Cramer: Know what you own

You always hear Jim Cramer shouting about Bristol–Myers. Well he says Bristol Maaah-yerss. Why is that?

When the "Mad Money" host was running his hedge fund, he would use Bristol-Myers as a milepost in an attempt to make decisions about how to deploy capital, especially during times of market uncertainty.

"We'd have a meeting every morning at 6am," explained Cramer. "And every time we had some kind of scare someone would inevitably say, "what are we going to do, Jim? This nuclear power plant in Chernobyl has melted down, or Iraq has invaded Kuwait.

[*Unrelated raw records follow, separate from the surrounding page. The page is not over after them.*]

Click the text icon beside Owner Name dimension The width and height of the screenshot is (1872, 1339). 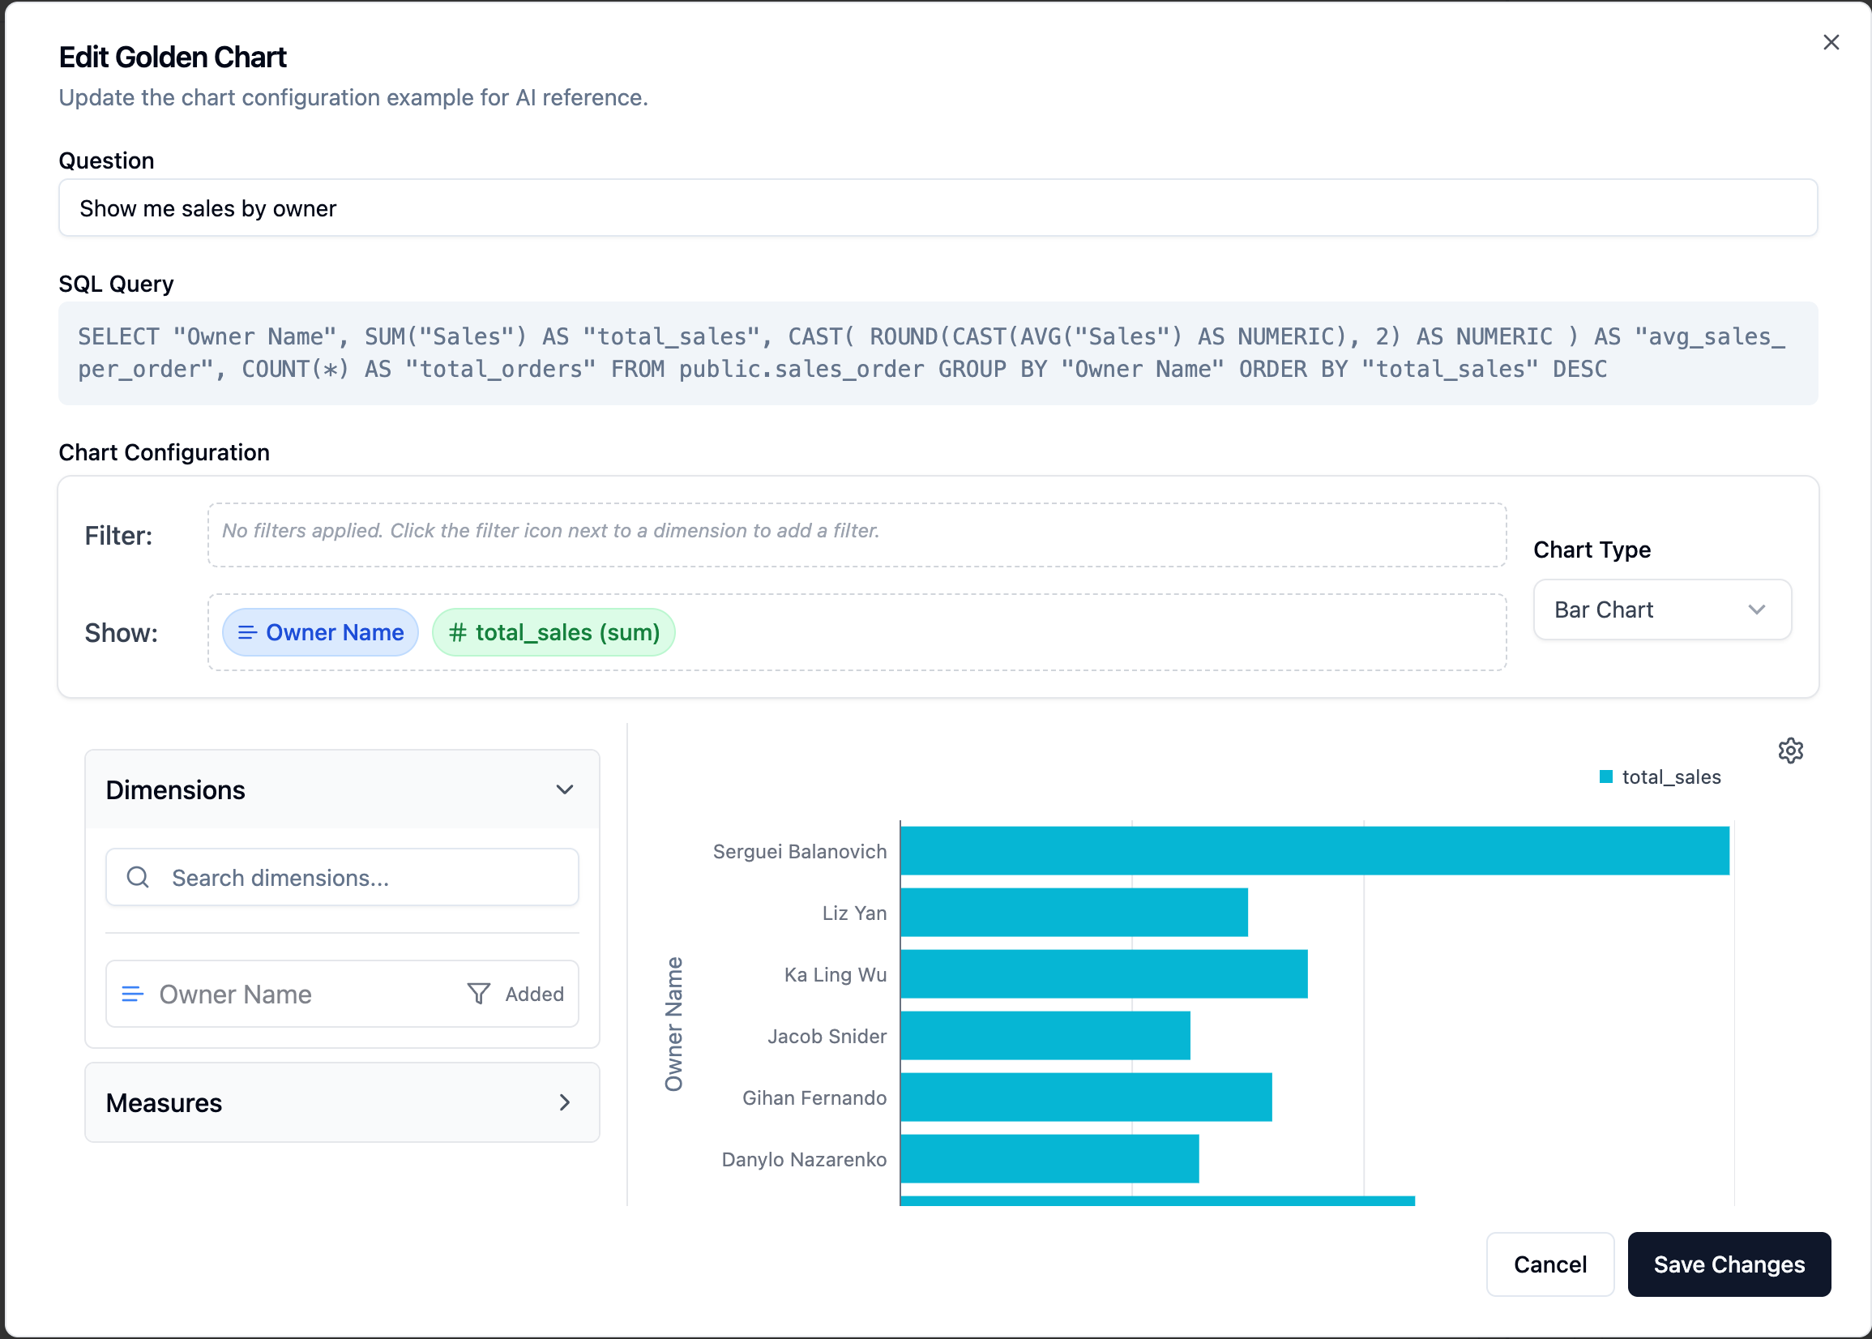coord(132,994)
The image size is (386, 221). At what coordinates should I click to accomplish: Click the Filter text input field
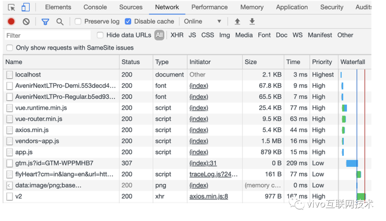[x=48, y=35]
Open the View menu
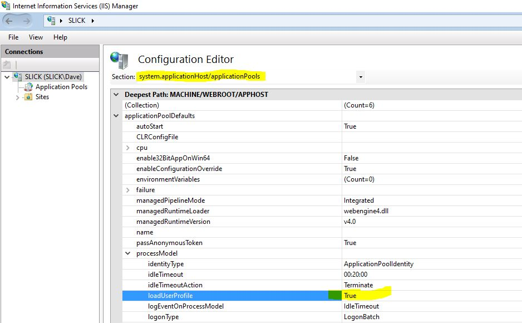Viewport: 522px width, 323px height. tap(36, 37)
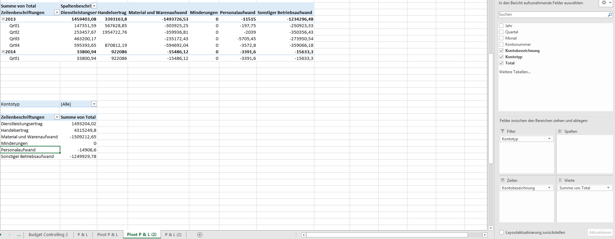The image size is (615, 239).
Task: Check the Quartal field checkbox
Action: pos(501,32)
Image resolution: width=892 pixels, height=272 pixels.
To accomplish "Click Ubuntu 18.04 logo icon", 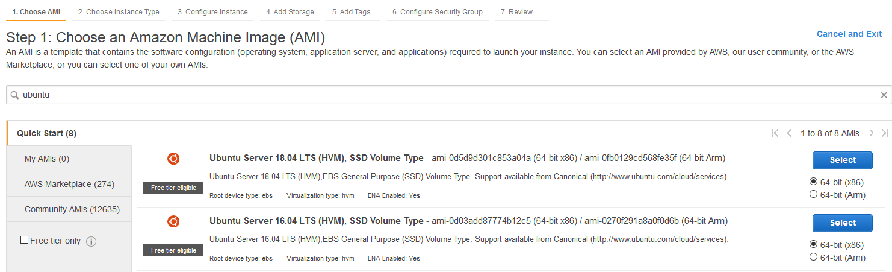I will (173, 159).
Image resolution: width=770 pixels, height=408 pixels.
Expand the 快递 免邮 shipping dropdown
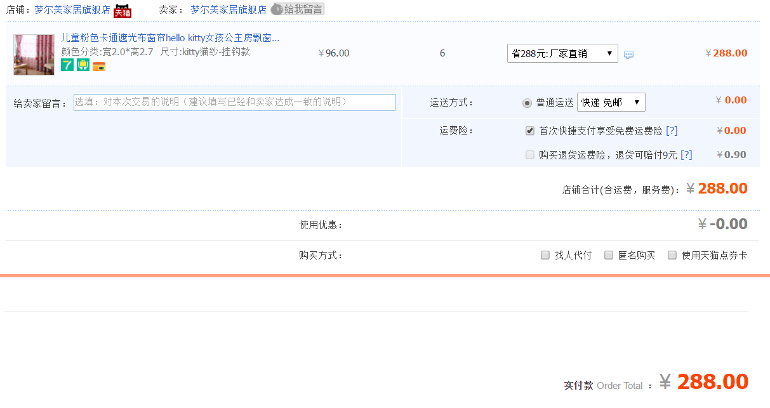tap(611, 102)
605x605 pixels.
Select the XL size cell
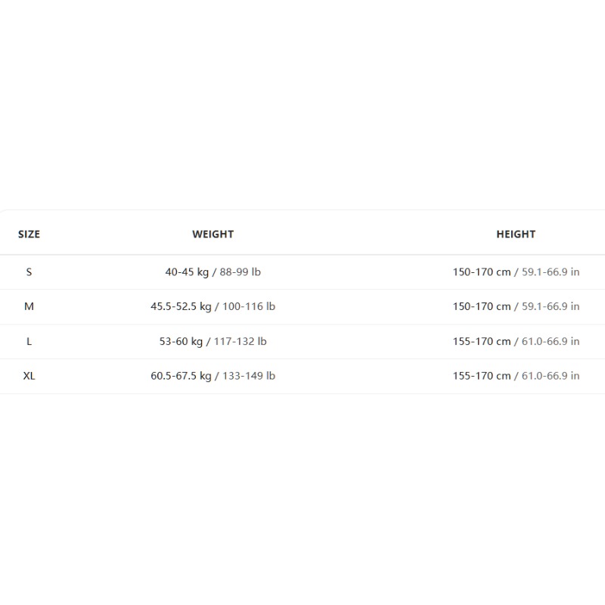pos(29,376)
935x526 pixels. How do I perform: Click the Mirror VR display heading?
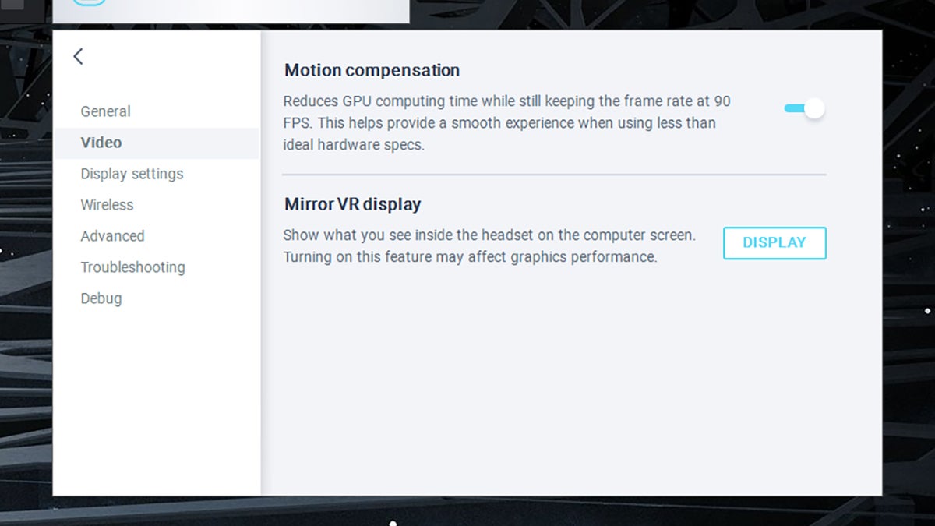[x=351, y=204]
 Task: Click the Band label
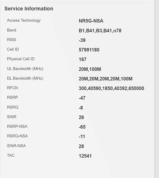[x=11, y=30]
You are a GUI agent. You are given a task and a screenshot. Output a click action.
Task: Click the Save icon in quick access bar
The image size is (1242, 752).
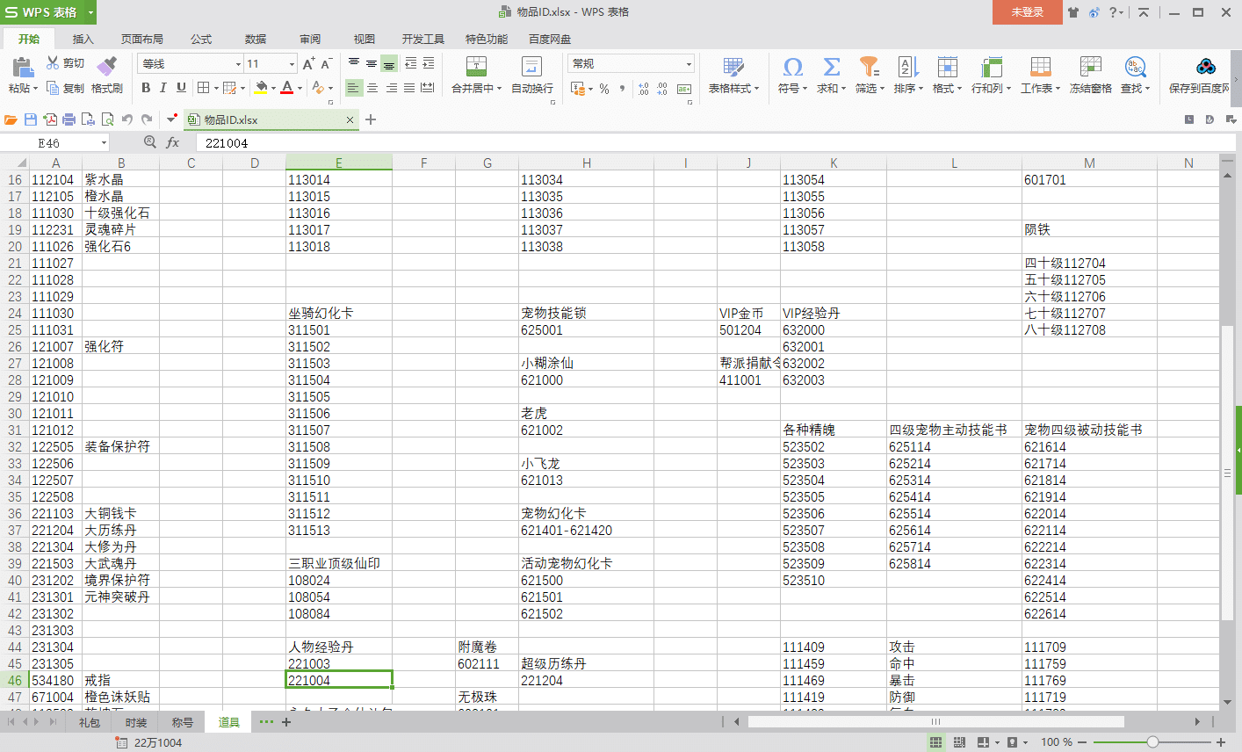click(31, 119)
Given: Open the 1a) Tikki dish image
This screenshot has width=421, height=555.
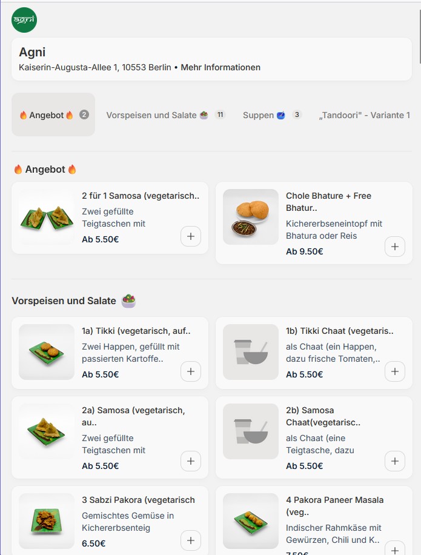Looking at the screenshot, I should [x=47, y=352].
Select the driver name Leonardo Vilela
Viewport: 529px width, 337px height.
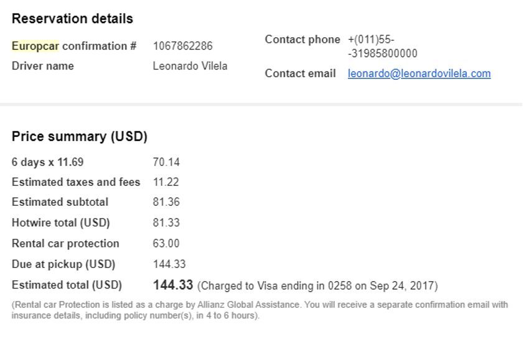[190, 66]
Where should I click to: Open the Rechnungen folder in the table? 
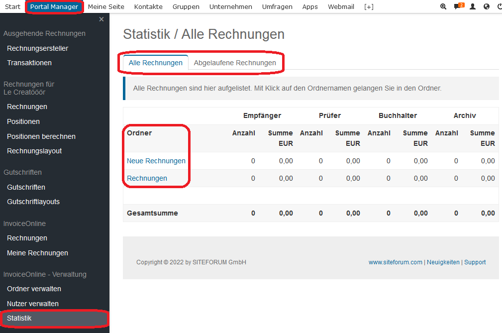coord(147,178)
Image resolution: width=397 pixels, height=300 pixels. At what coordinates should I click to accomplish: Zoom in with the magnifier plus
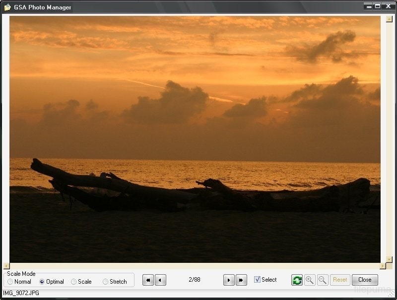coord(310,280)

What do we do?"

Cramer always relished those kinds of moments.

"I would scream back, dripping with sarcasm, 'what the heck does that have to do with the earnings of Bristol-Myers?'"

Adam Jeffery | CNBC

In other words, when facing sudden and that had potentially negative consequences for the market, Cramer would step back and try to determine how those events would impact stalwarts such as Bristol-Myers.

"As far as I'm concerned, Bristol-Myers has always generated the most consistent earnings imaginable," Cramer said.

The question became, was the unexpected event so far reaching and potentially catastrophic that it threatened the drug giant. Whatever the answer, Cramer would make his moves from there; hence, Cramer's Bristol-Myers theorem.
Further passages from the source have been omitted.